It was easy to choose a database two or three years ago. Well-funded companies will choose Oracle databases, and companies that use Microsoft products are usually SQL Server, while budget-less companies will choose MySQL. Now, however, the situation is much different.
In the last two or three years, many companies have launched their own Open-source projects to store information. In many cases, these projects discard traditional relational database guidelines. Many people refer to these items as NoSQL, the abbreviation for "not only SQL." While some NoSQL databases are simple, some NoSQL databases are extremely complex. However, their goal is to replace relational databases and achieve higher system performance.
NoSQL's supporters have succeeded in building faster, more scalable applications by abandoning the traditional architecture. But some conservative database administrators are dismissive. They believe that many of the problems that have been solved by SQL will become a stumbling block to NoSQL. NoSQL supporters don't care because they have different project needs and are now targeting new targets.
What's the difference between the NoSQL project? These new databases are built in their own way. Instead, the old SQL database aggregates a large number of features and a standard set of languages. Packages may pair keys with values, but they can be adjusted for different usage cases. The main variables are not data formats, but how often they are copied, stored, and segmented.
For example, do you store data that is often recovered, such as a personal e-mail address? Are some data stored for emergencies, such as log files? Do you want to have more users who use small-capacity data, or do you want to have only a few users with large-capacity data? If you lose a few lines of user data, does your behavior affect the survival of your users, and will these users sue you?
In the past, each architect was plagued by MySQL settings. Now, the architect can choose a new project. If your project needs match the performance of a new database, there is no doubt that there is a huge advantage in this confusion. If they are very regular, performance will be incredibly elevated. However, developers will not build a "fearless battleship" that solves all the problems.
Previously, developers created good cross-database libraries to eliminate differences and make them easier to convert. For example, many Java developers write code on the JDBC function library. These databases are well interoperable. None of the old libraries can work with these new databases. Although many projects use similar methods, porting one function library to another requires a lot of rewriting.
To make things worse, many ancillary projects have disappeared. There are many kinds of report generation tools, but none of the new databases can use these tools. They won't work if they don't make a toss. There may be hundreds or thousands of packages working with SQL, but few packages can help NoSQL. There are indications that this interoperability takes a long time to appear on the NoSQL. In addition, there are great differences in query language.
Cassandra
Facebook needs a faster, cheaper way to handle billions of status updates. So they started the project and eventually ported it to Apache, which is Cassandra. On Apache, it can get help from many communities. Cassandra is no longer just for Facebook, and many of the programmers who work for the project come from other companies. Now Datastax.com is working to provide business support for Cassandra.
Cassandra is an excellent tool for tracking large amounts of data such as status updates on Facebook. This tool can help create a computer network, and all calculations on the network have the same data.
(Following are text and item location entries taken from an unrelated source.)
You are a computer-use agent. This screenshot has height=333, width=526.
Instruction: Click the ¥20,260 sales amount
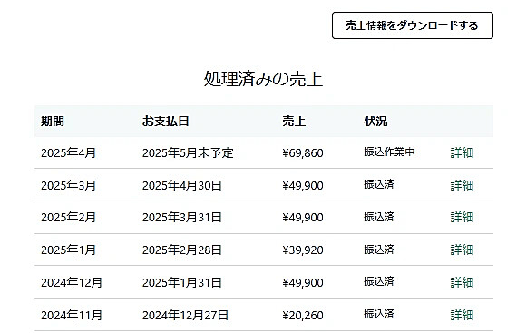[x=303, y=316]
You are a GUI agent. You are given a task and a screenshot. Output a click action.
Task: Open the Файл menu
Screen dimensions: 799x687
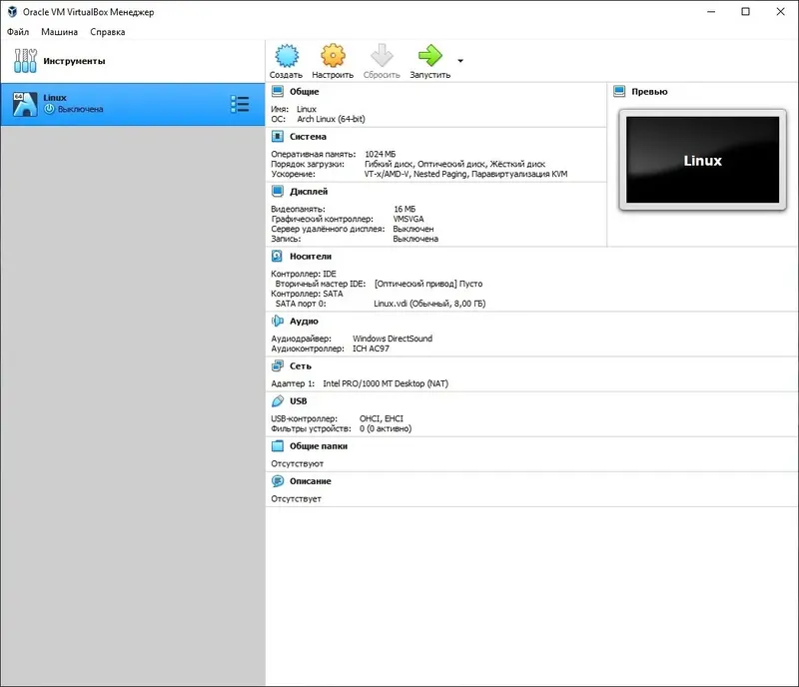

This means that each machine can be substituted for each other. Once the data passes through Peer-to-peer network nodes, their consistency is lost. The key is "final agreement", not "consistent". If you find that your status updates are disappearing on Facebook and then appearing again, you know what this means.
CouchDB
COUCHDB is used to store documents, and the biggest change is in queries. Instead of some basic query structures, COUCHDB searches for documents using two functions to navigate and reduce data. One document format and another to determine which documents to include. A skilled Oracle database operator who knows how to store the program will do the same thing. But navigating and reducing the structure will be an eye-opener for grassroots programmers. Ajax developers are now able to write fairly complex search programs that can write more complex logic.
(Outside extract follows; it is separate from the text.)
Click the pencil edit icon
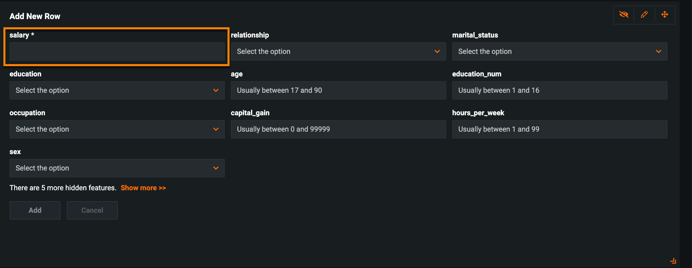 644,15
The core of Couchdb is written by Erlang. But APIs and interfaces are JavaScript or JSON.
The JavaScript API simply strengthens the appeal of Couchdb to ordinary Web developers. These developers can store documents, or even the entire Web site, in a database.
MongoDB
MongoDB is a typical example of how JavaScript can master the world. The program gets the data formatted as JSON and stores it. Queries are the basic function of JavaScript, which is not much different from using the browser console, but simplifies something. The big difference is that MongoDB will create an index for your database, and if the index is created correctly, the feedback query results will be fast. In addition, the database can work in conjunction with a large number of other tools.
Redis
Like Couchdb and MongoDB, Redis is used to store documents and files that are organized by key values. Unlike other NoSQL databases, it stores not just strings or numbers, but also categories and unclassified string collections as values associated with keys. This feature makes it possible for users to provide more complex collection operations. Users no longer need to download data to compute the intersection because Redis can do this on the server.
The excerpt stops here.